RECORDS FOR THE TASK:
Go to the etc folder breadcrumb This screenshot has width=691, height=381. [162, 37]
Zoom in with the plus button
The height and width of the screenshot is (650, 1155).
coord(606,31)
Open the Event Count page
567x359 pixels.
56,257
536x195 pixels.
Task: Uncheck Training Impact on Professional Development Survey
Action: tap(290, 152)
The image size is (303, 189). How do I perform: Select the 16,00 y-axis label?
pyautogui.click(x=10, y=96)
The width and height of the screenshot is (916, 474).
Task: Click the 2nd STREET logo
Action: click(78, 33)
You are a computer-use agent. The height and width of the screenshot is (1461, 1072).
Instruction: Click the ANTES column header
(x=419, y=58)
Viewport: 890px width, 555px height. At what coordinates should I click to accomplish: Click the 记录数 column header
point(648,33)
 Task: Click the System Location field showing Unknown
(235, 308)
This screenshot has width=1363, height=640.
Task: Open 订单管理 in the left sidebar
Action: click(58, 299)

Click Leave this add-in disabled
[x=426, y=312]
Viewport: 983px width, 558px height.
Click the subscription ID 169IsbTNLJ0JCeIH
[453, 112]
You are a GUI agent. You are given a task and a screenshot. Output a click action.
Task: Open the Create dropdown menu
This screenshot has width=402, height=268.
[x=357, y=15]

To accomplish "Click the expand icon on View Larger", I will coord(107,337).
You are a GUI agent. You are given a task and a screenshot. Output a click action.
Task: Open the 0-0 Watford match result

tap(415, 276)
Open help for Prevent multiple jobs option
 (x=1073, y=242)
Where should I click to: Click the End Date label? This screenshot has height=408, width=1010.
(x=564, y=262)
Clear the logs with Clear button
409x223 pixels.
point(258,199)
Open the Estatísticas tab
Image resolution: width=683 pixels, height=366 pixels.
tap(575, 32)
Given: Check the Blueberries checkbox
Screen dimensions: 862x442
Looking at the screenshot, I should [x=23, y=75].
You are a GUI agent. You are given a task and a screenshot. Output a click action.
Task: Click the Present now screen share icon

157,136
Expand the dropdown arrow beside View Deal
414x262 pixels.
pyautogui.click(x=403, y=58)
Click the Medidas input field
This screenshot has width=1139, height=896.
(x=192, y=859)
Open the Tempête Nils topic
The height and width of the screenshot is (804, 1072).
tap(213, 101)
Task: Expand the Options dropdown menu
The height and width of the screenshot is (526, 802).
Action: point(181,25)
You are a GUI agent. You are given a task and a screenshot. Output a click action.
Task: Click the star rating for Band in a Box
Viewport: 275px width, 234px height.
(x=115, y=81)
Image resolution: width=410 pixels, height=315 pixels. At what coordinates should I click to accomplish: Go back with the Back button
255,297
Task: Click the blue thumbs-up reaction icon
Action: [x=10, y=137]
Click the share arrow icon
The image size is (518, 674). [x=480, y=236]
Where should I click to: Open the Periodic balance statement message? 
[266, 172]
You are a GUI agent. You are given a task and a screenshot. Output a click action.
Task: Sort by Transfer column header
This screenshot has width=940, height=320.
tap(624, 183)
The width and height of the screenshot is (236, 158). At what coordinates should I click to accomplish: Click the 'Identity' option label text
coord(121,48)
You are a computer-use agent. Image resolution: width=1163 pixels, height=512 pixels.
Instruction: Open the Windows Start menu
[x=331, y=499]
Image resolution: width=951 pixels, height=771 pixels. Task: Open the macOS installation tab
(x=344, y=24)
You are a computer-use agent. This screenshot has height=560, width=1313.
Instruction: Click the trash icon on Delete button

WHAT IS EXPECTED: Retype, exactly and in full, the lines above from the one containing "Task: Open the Create dropdown menu" through the one containing "Task: Expand the Options dropdown menu".

RESPONSE FOR THIS EXERCISE:
Task: Open the Create dropdown menu
This screenshot has width=402, height=268.
[x=357, y=15]

To accomplish "Click the expand icon on View Larger", I will coord(107,337).
You are a GUI agent. You are given a task and a screenshot. Output a click action.
Task: Open the 0-0 Watford match result

tap(415, 276)
Open help for Prevent multiple jobs option
 (x=1073, y=242)
Where should I click to: Click the End Date label? This screenshot has height=408, width=1010.
(x=564, y=262)
Clear the logs with Clear button
409x223 pixels.
point(258,199)
Open the Estatísticas tab
Image resolution: width=683 pixels, height=366 pixels.
tap(575, 32)
Given: Check the Blueberries checkbox
Screen dimensions: 862x442
Looking at the screenshot, I should [x=23, y=75].
You are a GUI agent. You are given a task and a screenshot. Output a click action.
Task: Click the Present now screen share icon

157,136
Expand the dropdown arrow beside View Deal
414x262 pixels.
pyautogui.click(x=403, y=58)
Click the Medidas input field
This screenshot has width=1139, height=896.
(x=192, y=859)
Open the Tempête Nils topic
The height and width of the screenshot is (804, 1072).
tap(213, 101)
Task: Expand the Options dropdown menu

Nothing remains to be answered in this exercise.